Corazones al límite (English: Hearts to the Limit, alternatively named Hearts on the Edge in some English-speaking territories) is a Mexican telenovela produced by Roberto Hernández Vázquez for Televisa and broadcast in Mexico by Canal de las Estrellas, replacing Clap, el lugar de tus sueños from March 15 to October 1, 2004.

Erika Buenfil, Arturo Peniche, Sara Maldonado, and Aarón Díaz starred as protagonists, while Sherlyn, Arleth Terán, Jorge de Silva, and Susy-Lu Peña starred as antagonists.

== Plot ==
Diana (Sara Maldonado) teenage girl, who was emotionally neglected from her parents, and felt unwanted. After being expelled from her boarding school in Switzerland, Diana goes back to live with her parents. Diana's aunt, Pilar, comes over and witnesses a great deal fighting and tension within the household.

She offers solace to Diana by letting her live with her. Diana goes to the mall where she bumps into Braulio (Aarón Díaz). She keeps bumping into him in various places, especially school. Braulio was orphaned when he was about twelve years old.

He lives with his wicked aunt; his kind, but oblivious uncle; and his cruel cousin, Esteban (Jorge de Silva). Braulio has a friend named Conny (Sherlyn) who tries to date him, but he isn't interested. Conny absolutely hates Diana as he is attracted to her. Braulio later finds out that Diana comes from a rich background, something Diana never told him, which leads to them splitting up.

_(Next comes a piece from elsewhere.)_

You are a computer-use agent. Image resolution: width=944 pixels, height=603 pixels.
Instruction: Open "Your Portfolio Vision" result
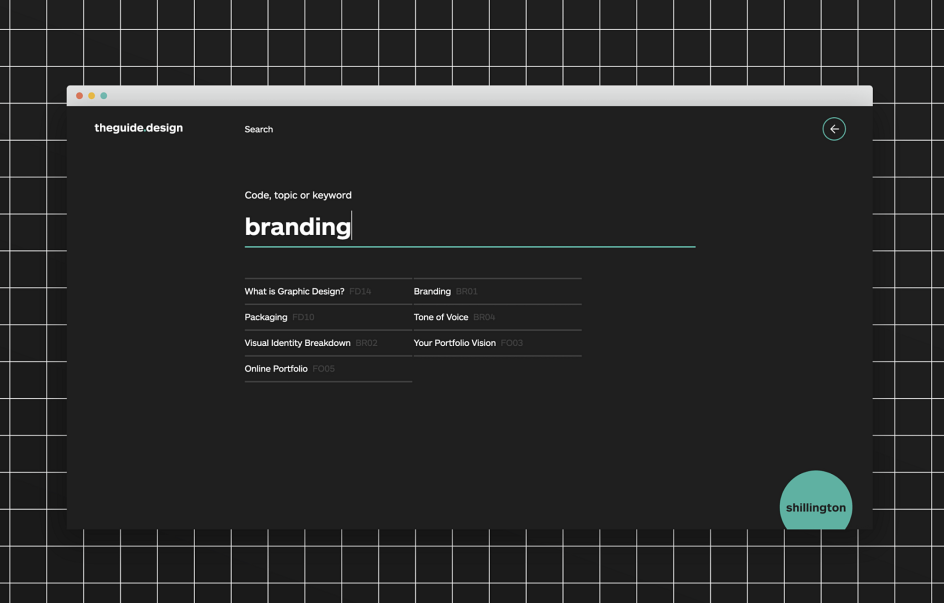[455, 343]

Diana later ends up dating Esteban, not knowing that he is Braulio's wicked cousin.

The plot, in essence, tells the story of several teens in a school. The story lines are designed to affect pre-teen minds: The orphan Braulio, Diana at her boarding school, and Connie and her parents winning the lottery, to name just a few.

In addition to all this, when Aunt Pilar (Erika Buenfil) first registers Diana into school, she meets her long lost love, Álvaro, who works at the school. Álvaro also works with Emma, who has feelings for him, but now that Pilar is back in the picture, Álvaro only has eyes for Pilar.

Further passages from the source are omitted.